Minimal techno expert also makes a convincing song-and-dance man

Dave Segal

Tuesday, June 5th 2007

"In a fantasy world—which probably won't happen—I'd like to take minimal techno and make pop out of it, the same way Depeche Mode and New Order did 15 to 20 years ago," Matthew Dear told me in a 2003 interview. Guess what? Dear's fantasy world has become reality.

The transition from techno producer to singing/lyric-writing techno producer is rarely attempted, never mind executed with competence. Sterling examples could be cited on one hand (um, can I get back to you?), which makes this Detroit minimal-techno artist's stabs at being a laptop-tapping song-and-dance man so refreshing. He established himself in the early '00s the way most underground-techno savants do: with instrumental cuts geared for dance-floor devastation. But on 2003's Leave Luck to Heaven and 2004's Backstroke, Dear included his own vocals (think Bill Callahan or Leonard Cohen—low, lugubrious, lecherous), and the results were club gold that also clicked in the bedroom.
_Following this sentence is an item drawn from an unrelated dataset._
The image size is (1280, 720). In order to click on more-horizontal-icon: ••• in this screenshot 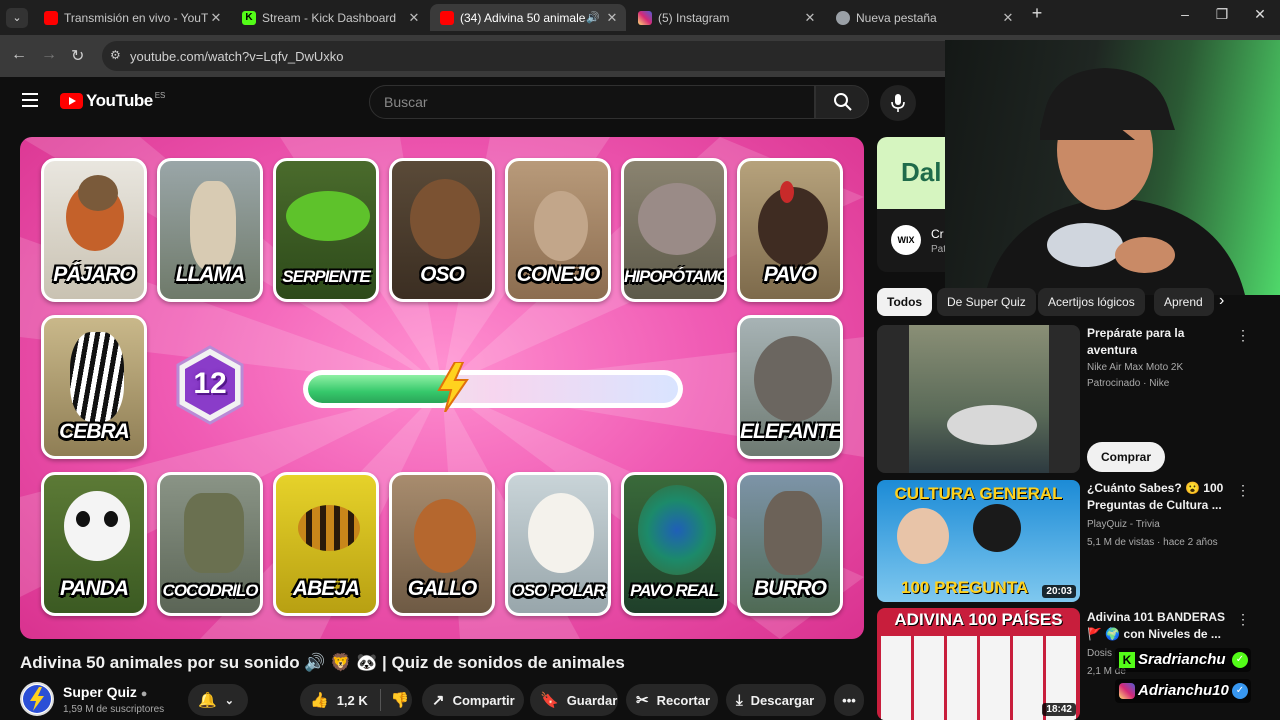, I will do `click(849, 700)`.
Asa Breed finds the man furthering his songcraft within the genre, his flat, sometimes stilted voice complementing his low-slung, artfully spare techno. The disc's first single, "Deserter," is twinkling, vaporous electro pop that falls somewhere between Seefeel and the Postal Service, and "Death to Feelers" coheres around an ultra-cute, spangly synth motif that typifies the record's tension between escapist and earthy inclinations.

Throughout much of Asa Breed, Dear achieves a serendipitous balance between the uplifting and the eerie, the hummable and the hypnotic, the tuneful and the texturally adventurous. You can hear a refreshing strain of electronic pop—with occasional African-inflected rhythms and Jon Hassell–esque ambiance—struggling to be born here. It's a sly, seductive effort that could help Dear break out of the techno ghetto. (Not that there's anything wrong with techno ghettos.)